47. The diagnostic method according to claim 46, wherein the step of detecting, identifying, quantifying and / or catalytically profiling one or more target pathogens in at least sample of said subject is performed by a method as defined by any one of claims 27 to 44.

48. The diagnostic method according to any one of claims 46 to 47, wherein said pathogen is at least one T3SS expressing pathogen, wherein profiling the catalytic activity of said pathogen comprises profiling antibiotic resistance of the T3SS pathogen in the subject, and wherein said method is for the diagnosis of an infectious condition caused by or associated with at least one T3SS expressing pathogen.

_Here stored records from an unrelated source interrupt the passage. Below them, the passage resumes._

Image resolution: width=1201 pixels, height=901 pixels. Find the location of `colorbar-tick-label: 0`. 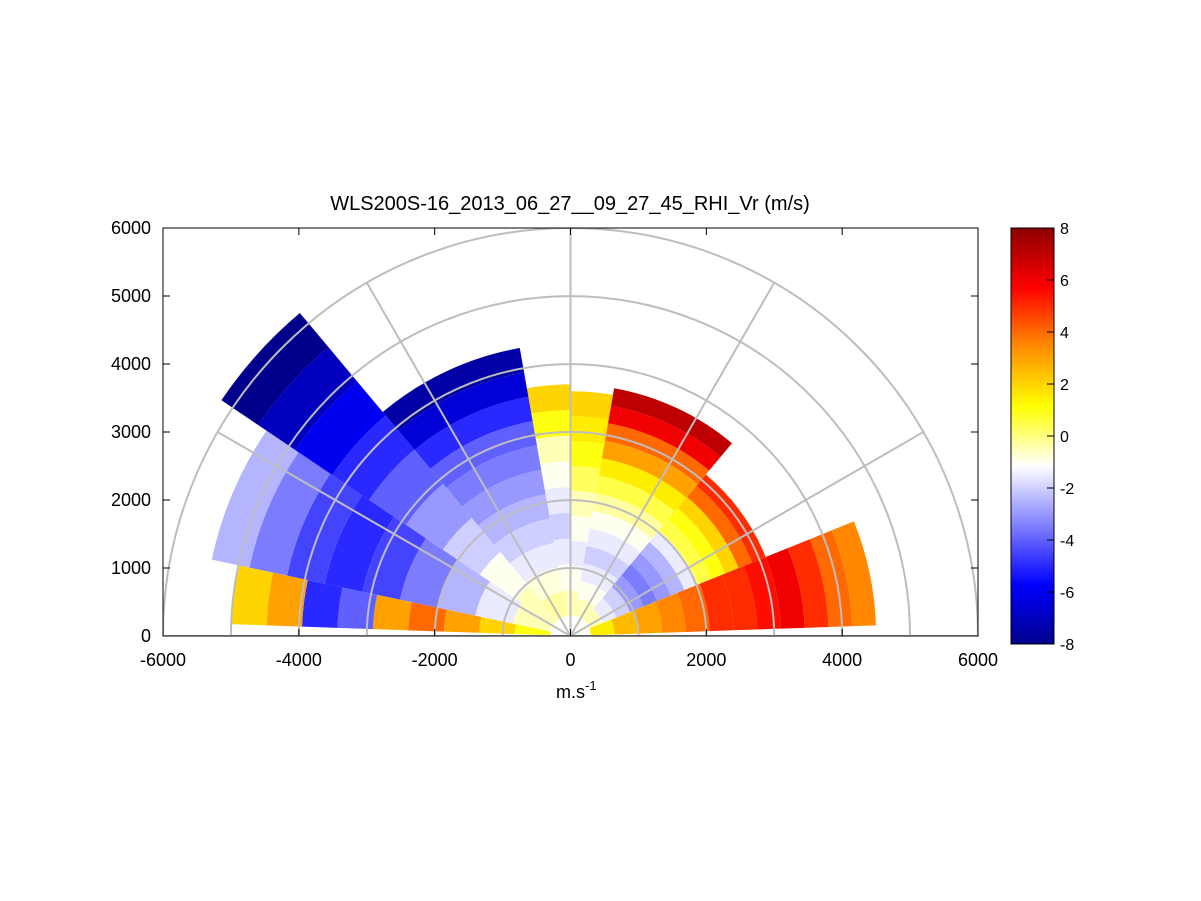

colorbar-tick-label: 0 is located at coordinates (1064, 438).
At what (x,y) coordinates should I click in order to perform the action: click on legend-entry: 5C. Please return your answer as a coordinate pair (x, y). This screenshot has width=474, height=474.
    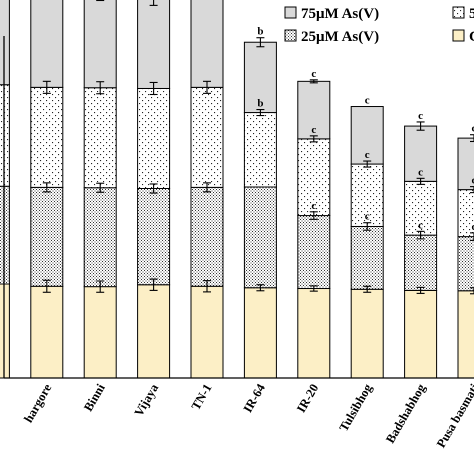
    Looking at the image, I should click on (463, 14).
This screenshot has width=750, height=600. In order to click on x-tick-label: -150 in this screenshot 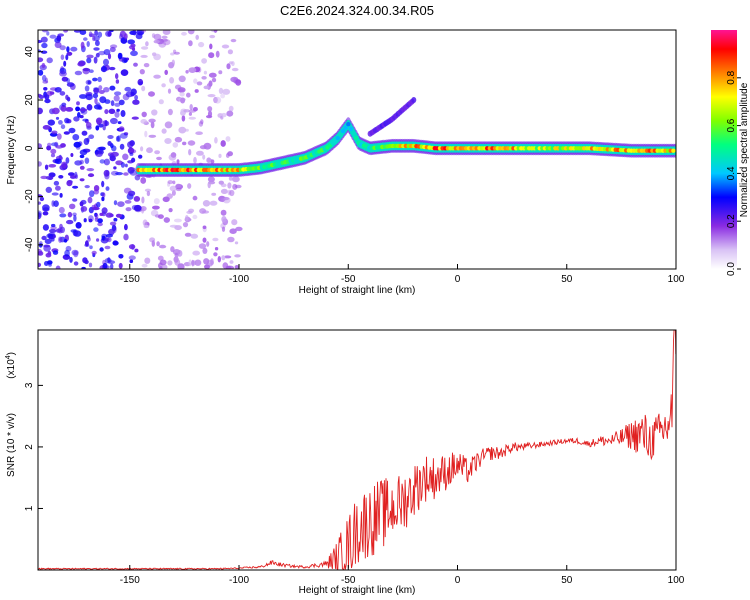, I will do `click(130, 280)`.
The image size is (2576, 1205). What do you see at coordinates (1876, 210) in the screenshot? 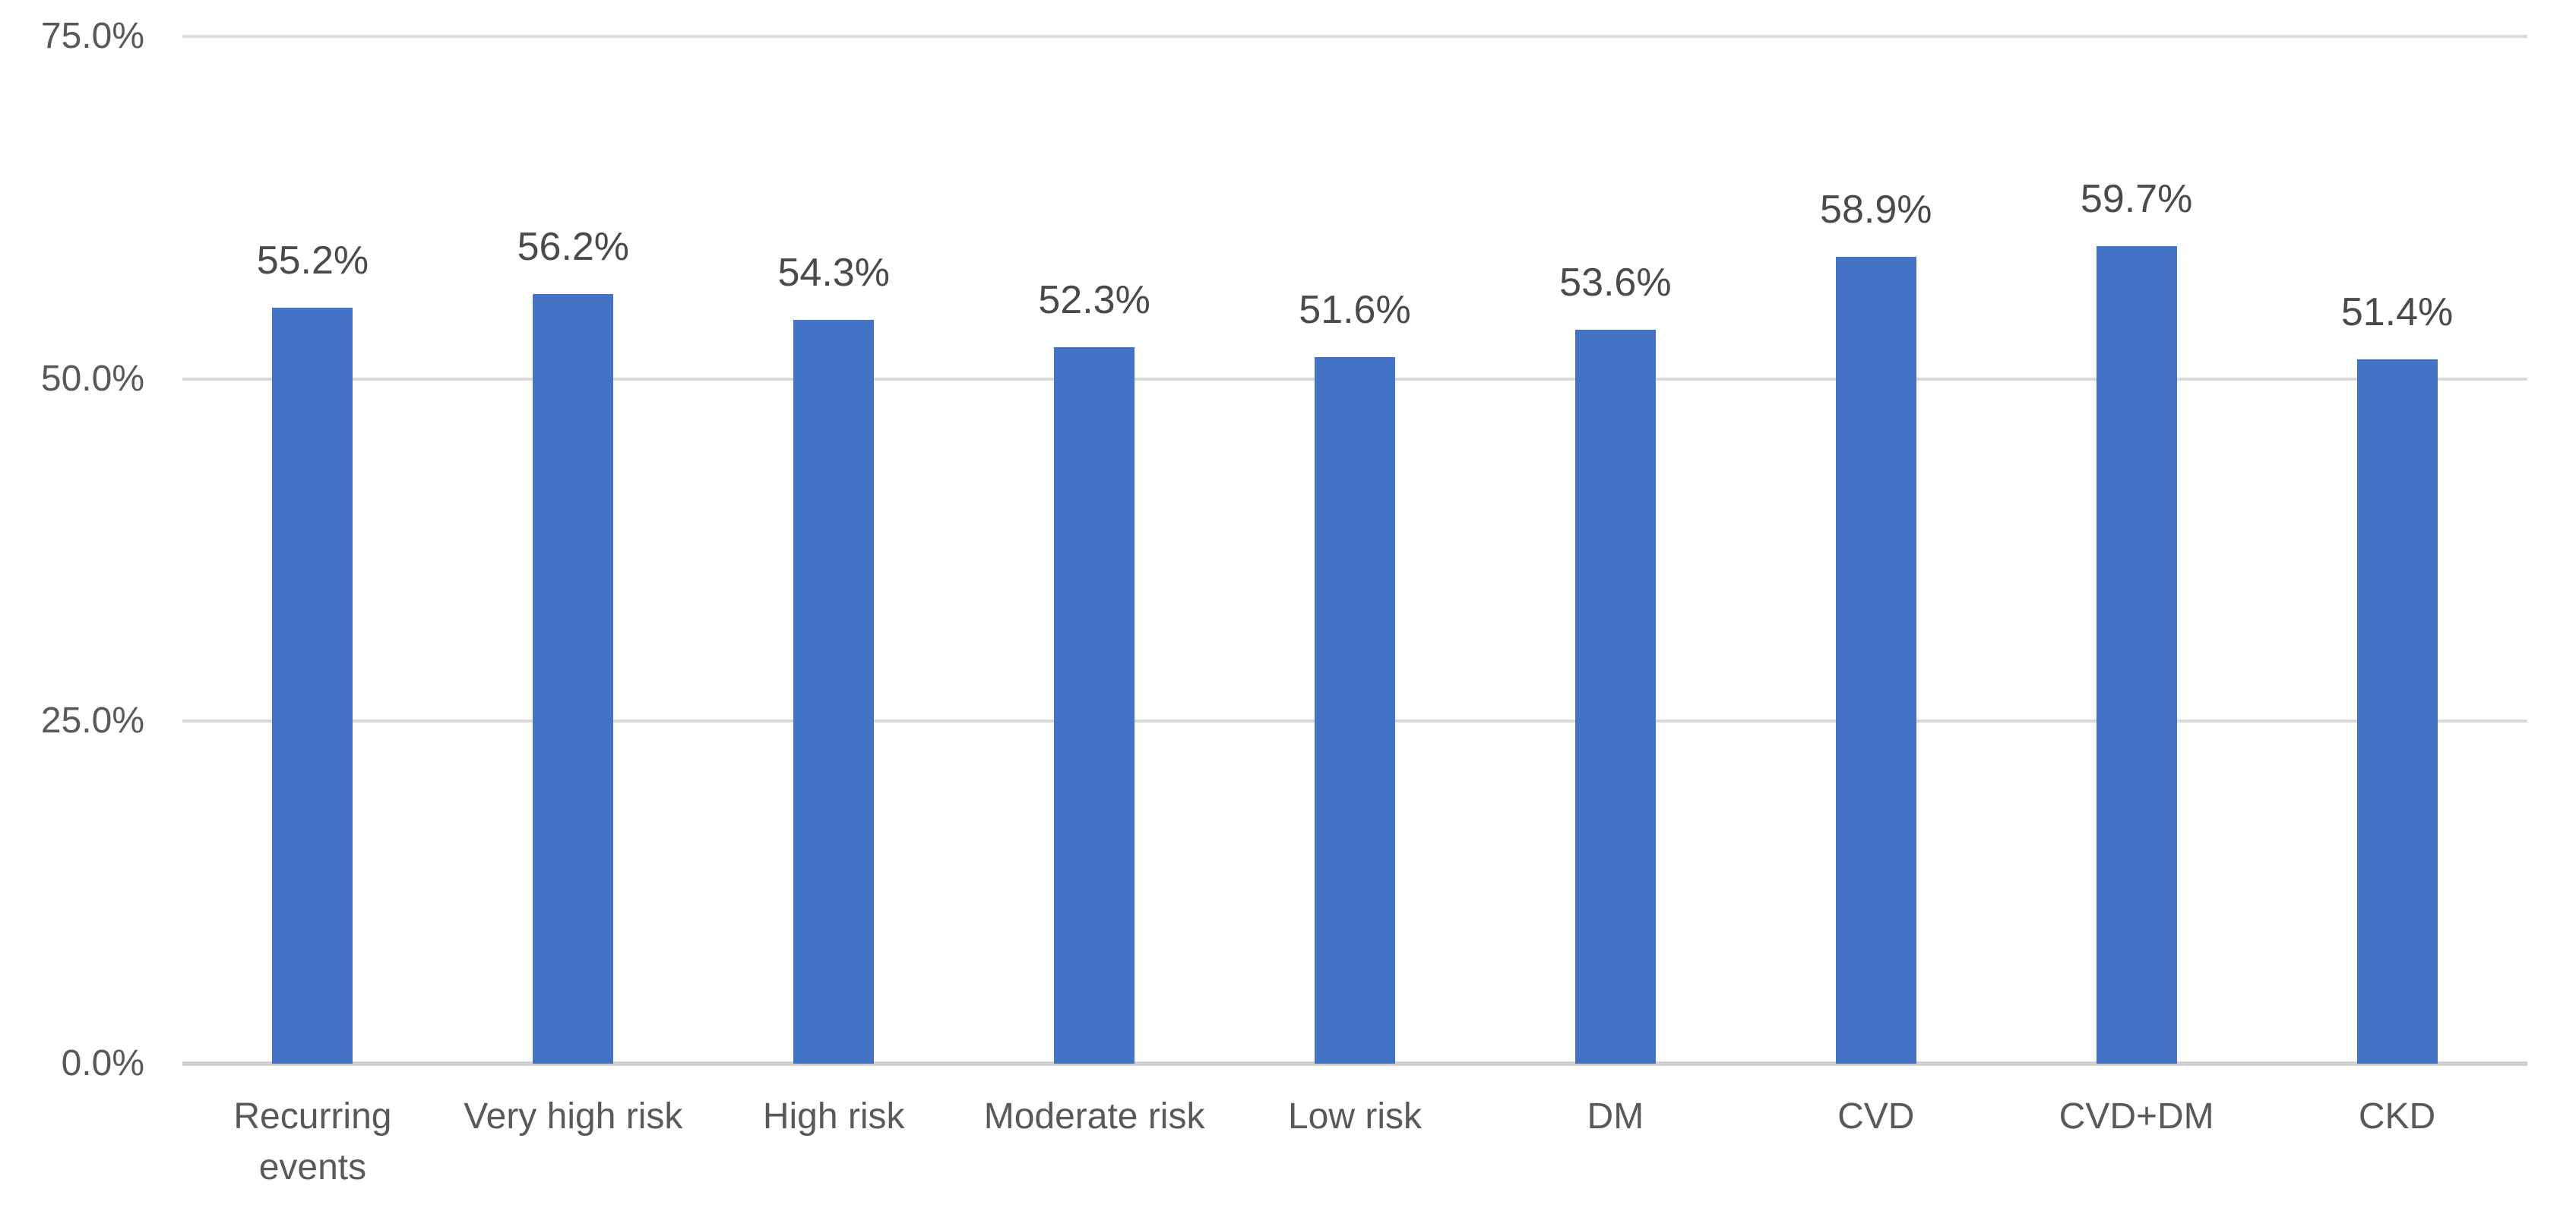
I see `bar-value-label: 58.9%` at bounding box center [1876, 210].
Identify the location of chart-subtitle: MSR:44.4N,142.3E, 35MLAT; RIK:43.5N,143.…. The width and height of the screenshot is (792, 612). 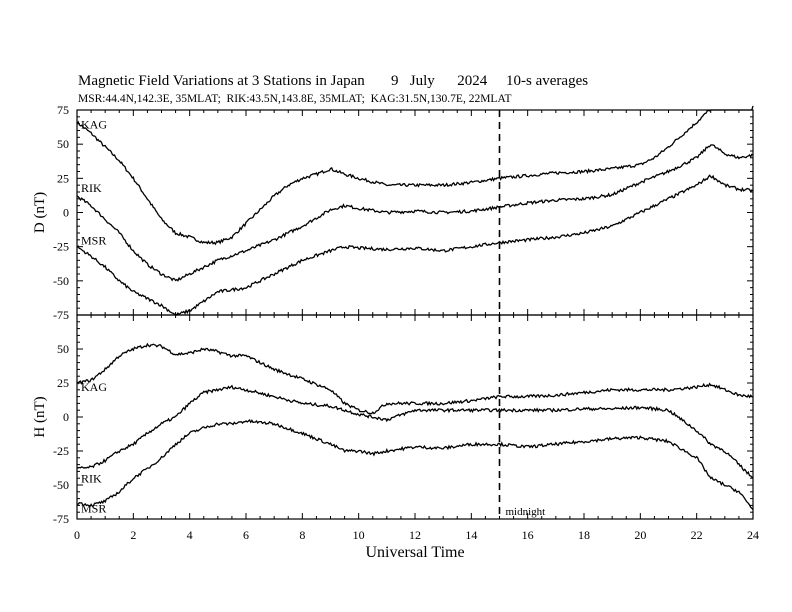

49. A method of treating, preventing, ameliorating, reducing or delaying the onset of an infection by at least one bacteria expressing at least one T3SS in a subject in need thereof, the method comprising:(a) classifying a subject as infected by said bacteria if the presence of at least one T3SS component is determined in at least one sample of said subject;(b) determining the antibiotic resistance profile of said bacteria in a sample of said subject; wherein determination of the presence of said at least one T3SS component in said sample, and profiling the antibiotic resistance of said bacteria is performed by the steps of:(i) contacting at least one sample of said subject with at least one first electrode arrangement comprising at least one first working electrode, or with any unit or system thereof, said at least one first working electrode is connected directly or indirectly to at least one target binding site and / or moiety for binding and / or capturing one or more target pathogens from said sample;(ii) performing an EIS analysis of said sample; wherein impedance variations indicate the presence and / or quantity of said target pathogen in said sample;(iii) applying disruption conditions to a target pathogen bound to, or captured by, the target binding site and / or moiety thereby generating target pathogen lysates;(iv) contacting said target pathogen lysates with one or more substrate molecules connected directly or indirectly to one or more second working electrodes of at least one second electrode arrangement, or with any unit or system thereof, wherein said at least one substrate molecule is a substrate of at least one enzyme providing antibiotic resistance to said pathogen, and wherein said enzyme catalyzes the conversion of said substrate molecule to form at least one electroactive product;(v) performing an electrochemical voltammetry or amperometry analysis of said sample to detect the production of at least one electroactive product; andwherein the detection of said product indicates the presence and / or activity of said enzyme in said target pathogen lysates, thereby profiling the antibiotic resistance of said target pathogen in said sample; and(c) administering to a subject classified as an infected subject in step (a), a therapeutically effective amount of at least one anti-bacterial agent, in accordance with the antibiotic resistance profile determined in step (b).

50. The method according to claim 49, wherein the determination of the presence of said at least one T3SS component in said sample is performed by the method as defined by any one of claims 26 to 45.